Für die Kapitalisten ist diese Entwicklung einfach fantastisch. So hat sich beispielsweise, wie das Statistische Bundesamt festgestellt hat, die Bruttowertschöpfung pro Arbeitsstunde (inflationsbereinigt) in der Exportindustrie von 36,60 Euro im Jahr 2000 auf 45,80 Euro im Jahr 2008‍ ‍erhöht. Das ist eine Steigerung um fast 25 Prozent! Die Erfolge des deutschen Exportweltmeisters haben also ihre Ursache im erfolgreichen Lohndumping, der Deregulierung des Arbeitsmarktes und der Umverteilungspolitik von Unten nach Oben. Geht es nach den Herrschenden in diesem Lande, soll dieser "erfolgreiche" Kurs fortgesetzt und ausgebaut werden. Von der Politik ist gegen solche Pläne wenig Widerstand zu erwarten. Schließlich gebührt der SPD und den Grünen das Verdienst, das alles initiiert zu haben. Das wird auch von Merkel anerkannt. In ihrer Regierungserklärung vom November 2005 erklärte sie: "Ich möchte Kanzler Schröder ganz persönlich danken, dass er mit der Agenda 2010 mutig und entschlossen eine Tür aufgestoßen hat, unsere Sozialsysteme an die neue Zeit anzupassen."


Mehr Lohn und Übernahme der Jungen nach der Ausbildung

Die IG Metall hat bereits im November letzten Jahres in der Stahlindustrie den Auftakt zur jetzt anstehenden Tarifrunde gemacht. Von der Entgeltforderung in Höhe von 6,5 Prozent setzte sie nach mehreren Warnstreikwellen 3,8 Prozent höhere Entgelte und Ausbildungsvergütungen durch. Die Laufzeit des Tarifvertrags beträgt 15‍ ‍Monate. Zusätzlich zur Entgelterhöhung wurde vereinbart, dass die Jugendlichen nach der Ausbildung unbefristet in ein festes Arbeitsverhältnis übernommen werden. Das ist natürlich eine deutliche qualitative Verbesserung. Die aktuelle Praxis in den Betrieben, in allen Branchen, ist, dass nach der erfolgreichen Ausbildung nicht mehr eine Festeinstellung erfolgt, sondern eine Befristung die nächste jagt.

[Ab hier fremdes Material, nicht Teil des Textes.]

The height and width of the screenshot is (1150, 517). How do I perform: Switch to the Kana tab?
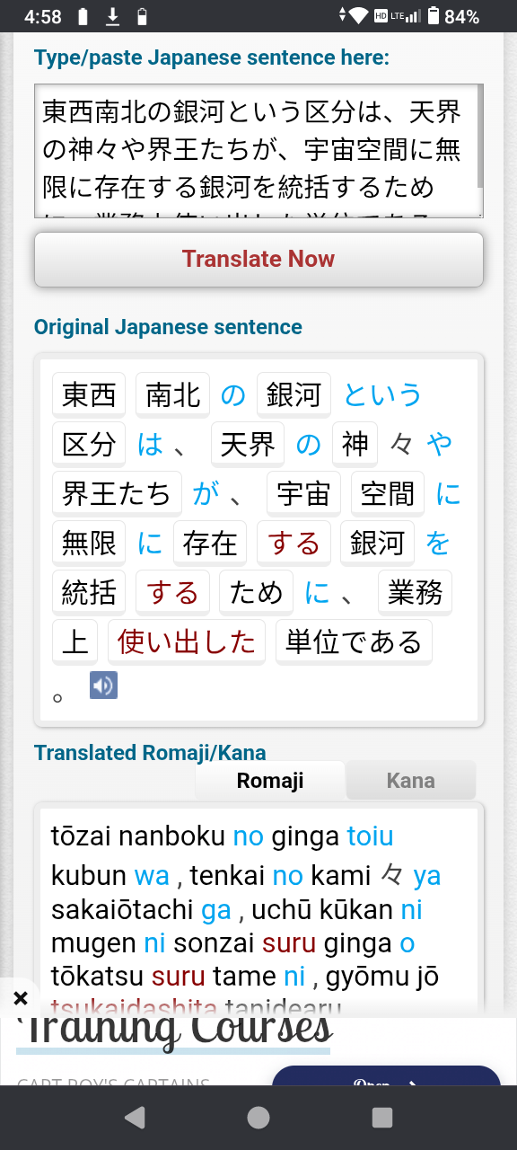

Gegen diese Praxis hat die IG Metall bereits im vergangenen Jahr mobilisiert und bei einem Aktionstag im Oktober letzten Jahres in Köln hat die Übernahmeforderung bei der Gewerkschaftsjugend sichtbar Unterstützung gefunden.

Am 7. Februar schließlich knüpfte der IG Metall-Vorstand mit seiner Forderungsempfehlung an die Stahltarifrunde an. Den regionalen Tarifkommissionen der Metall- und Elektroindustrie empfiehlt er, die Forderung zu stellen, dass die Löhne, Gehälter und Ausbildungsvergütungen um bis zu 6,5 Prozent erhöht werden. Die Laufzeit des Vertrages soll zwölf Monate betragen. Darüber hinaus soll die unbefristete Übernahme nach der Ausbildung, wie in der Stahlindustrie, auch in der Metall- und Elektroindustrie zur Regel werden.

In einem weiteren Forderungspaket geht es um "faire" Bedingungen in der Leiharbeit. Die IG Metall will mit den Unternehmern der Metall- und Elektroindustrie vereinbaren, dass Betriebsräte, also die Interessenvertreter der Beschäftigten in den Firmen, mehr Mitbestimmungsrechte zum Einsatz von Leiharbeitern erhalten.

Soweit die anstehende Tarifforderung für die 3,4 Millionen Beschäftigten in der Metall- und Elektroindustrie. Die derzeitigen Entgelttarifverträge laufen Ende März aus. Die Friedenspflicht endet am 28. April.


Komplizierte Ausgangslage

Der Sachverständigenrat hat Ende des vergangenen Jahres für 2012 ein moderates Wirtschaftswachstum von 0,9 Prozent prognostiziert. In ihrem gemeinschaftlichen Herbstgutachten gehen die führenden deutschen Wirtschaftsforschungsinstitute ebenfalls noch von einem geringen Wachstum aus, nämlich von 0,8 Prozent. Nun lagen in den vergangenen Jahren diese Herrschaften mit ihren Prognosen immer völlig daneben, doch gibt es zweifellos Indikatoren, wie den Abwärtstrend des Wirtschaftswachstums, die in Richtung Rezession weisen. Dabei ist das Risiko der momentanen Finanz- und Euro-Schuldenkrise mit dem möglichen Staatsbankrott Griechenlands noch gar nicht berücksichtigt.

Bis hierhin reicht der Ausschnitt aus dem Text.